━━━ Records for the exercise ━━━

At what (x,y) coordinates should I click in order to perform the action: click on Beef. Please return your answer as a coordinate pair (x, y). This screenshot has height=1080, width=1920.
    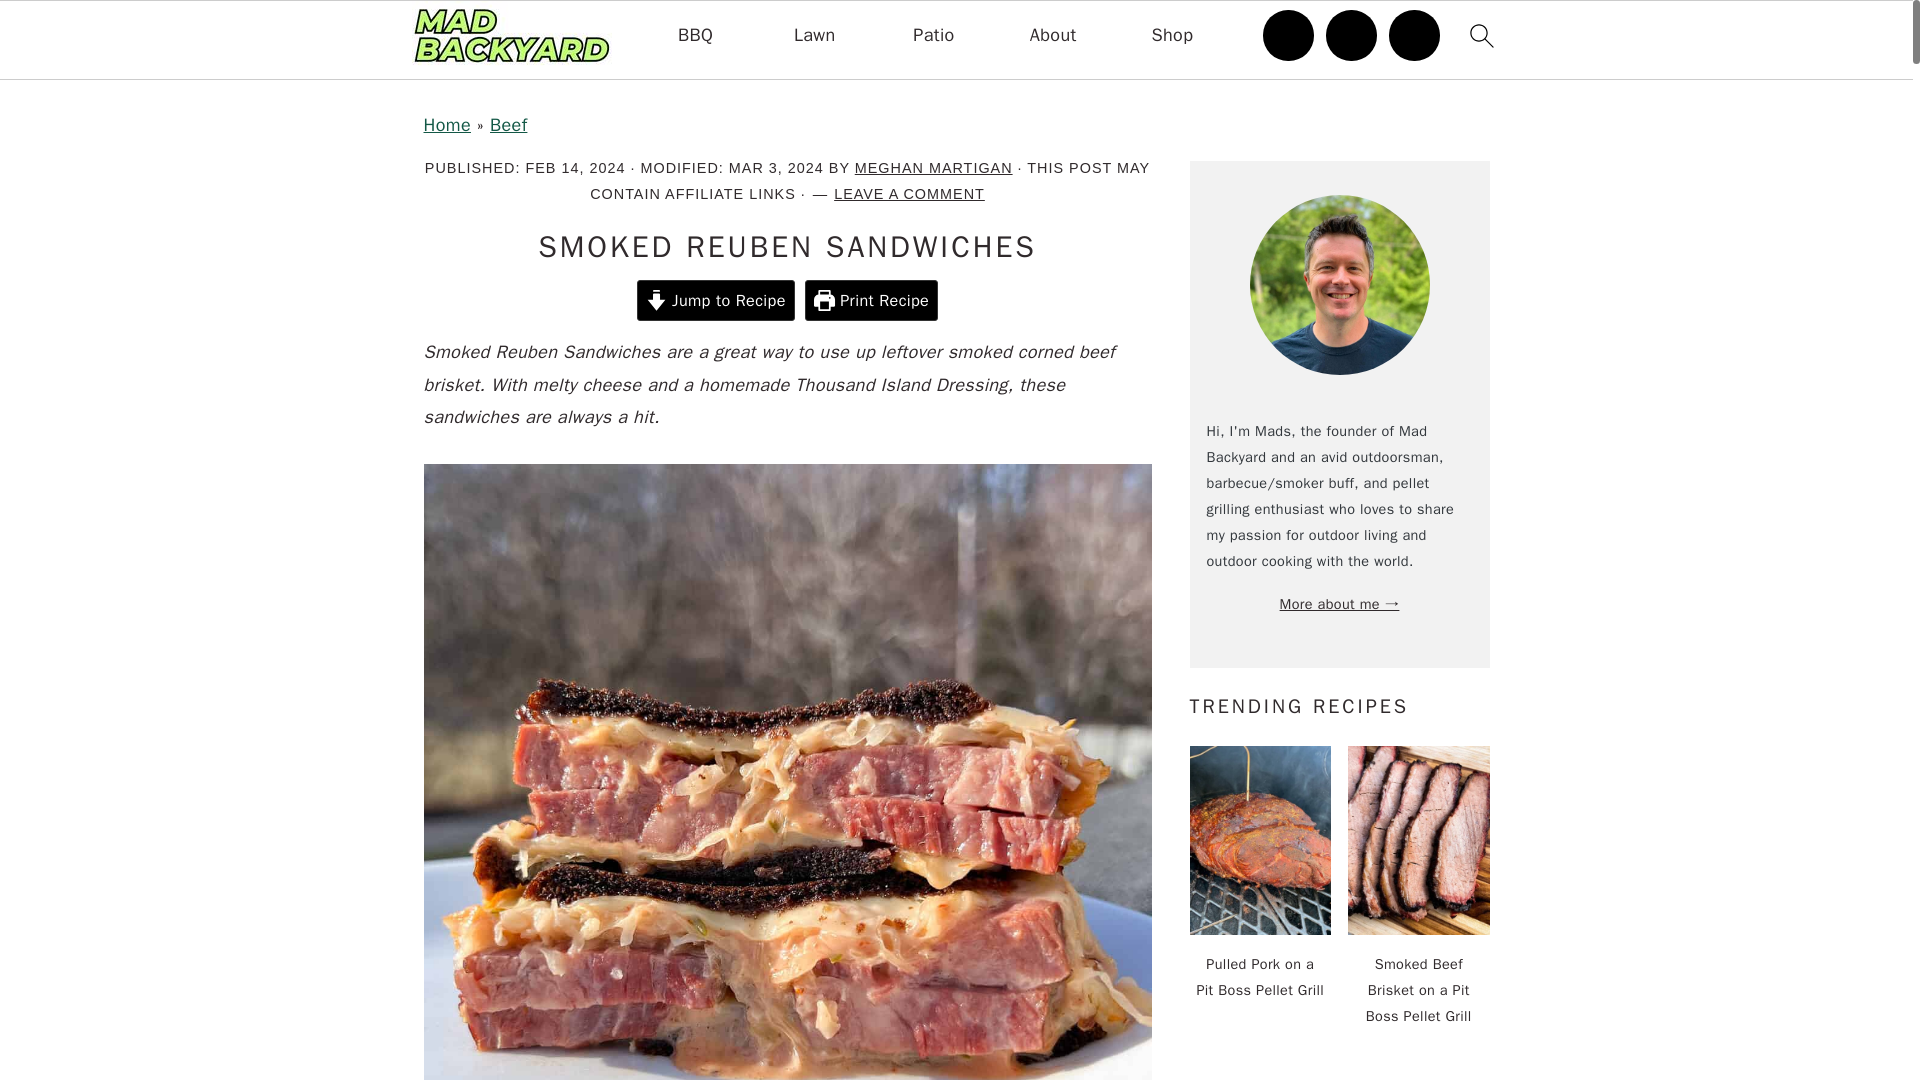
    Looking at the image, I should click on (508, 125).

━━━
━━━ Records for the exercise ━━━

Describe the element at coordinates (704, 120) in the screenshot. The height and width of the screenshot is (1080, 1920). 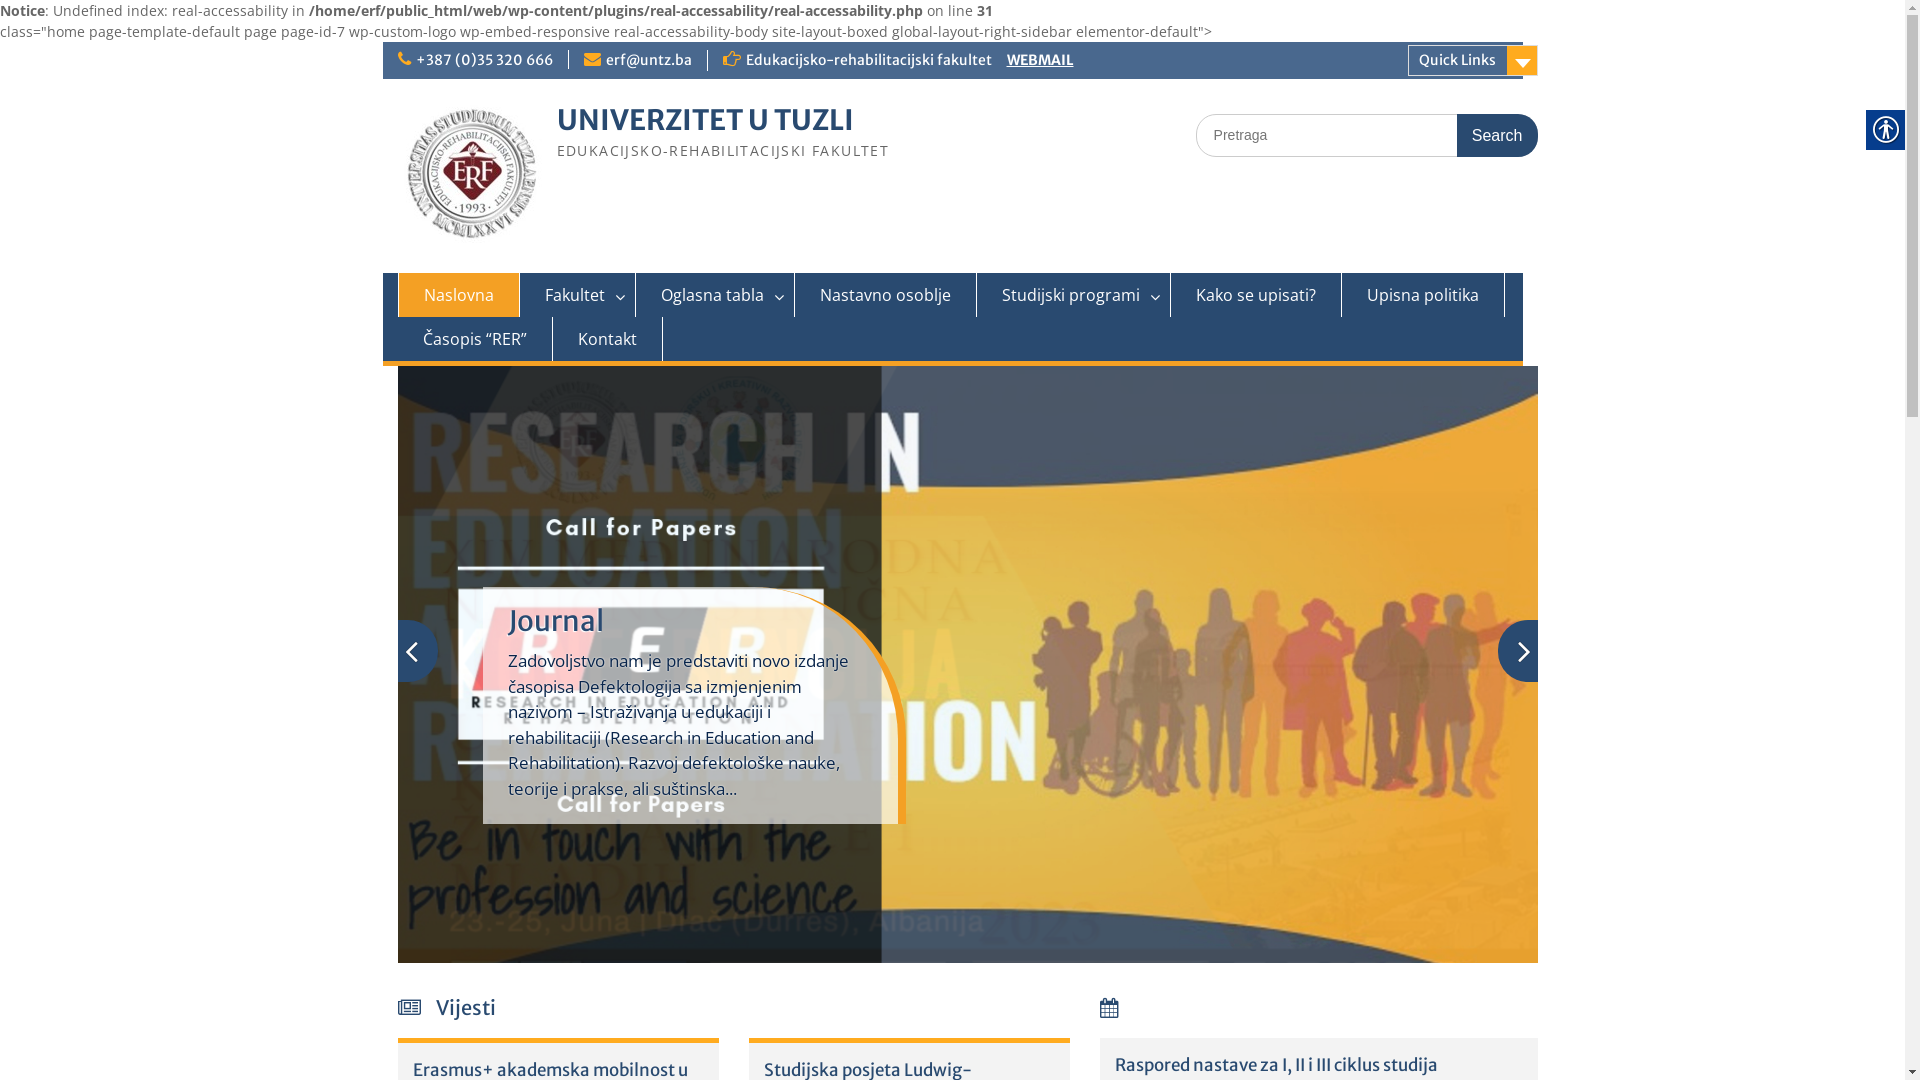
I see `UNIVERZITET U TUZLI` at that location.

━━━
━━━ Records for the exercise ━━━

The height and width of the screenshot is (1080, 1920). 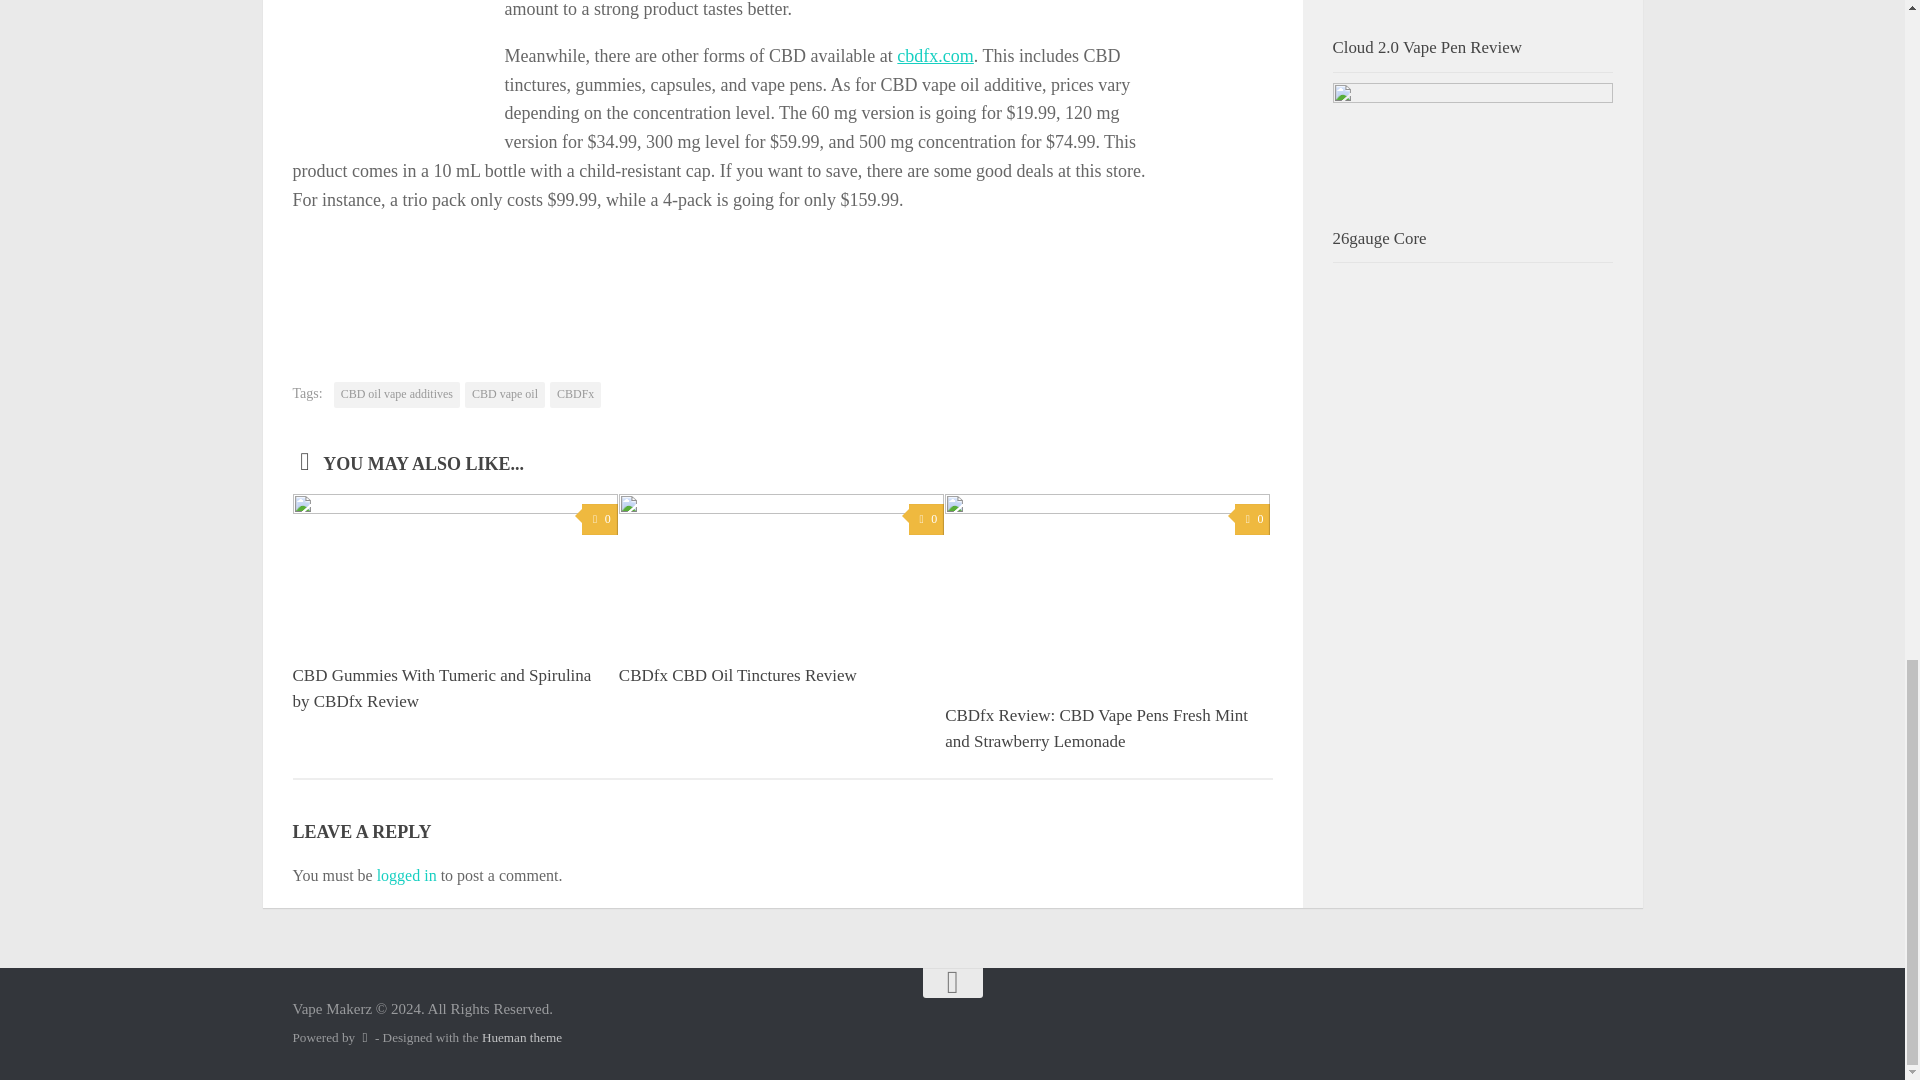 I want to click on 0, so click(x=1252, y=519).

━━━

Stated exercise :: Turn the part of the records that opens with the line containing "At what (x,y)" and closes with the line containing "Looking at the" into a numbered list, skipping blank lines. Leave the pictures out.

Answer to this exercise ::
1. At what (x,y) coordinates should I click in order to perform the action: click on Beef. Please return your answer as a coordinate pair (x, y). This screenshot has height=1080, width=1920.
2.     Looking at the image, I should click on (508, 125).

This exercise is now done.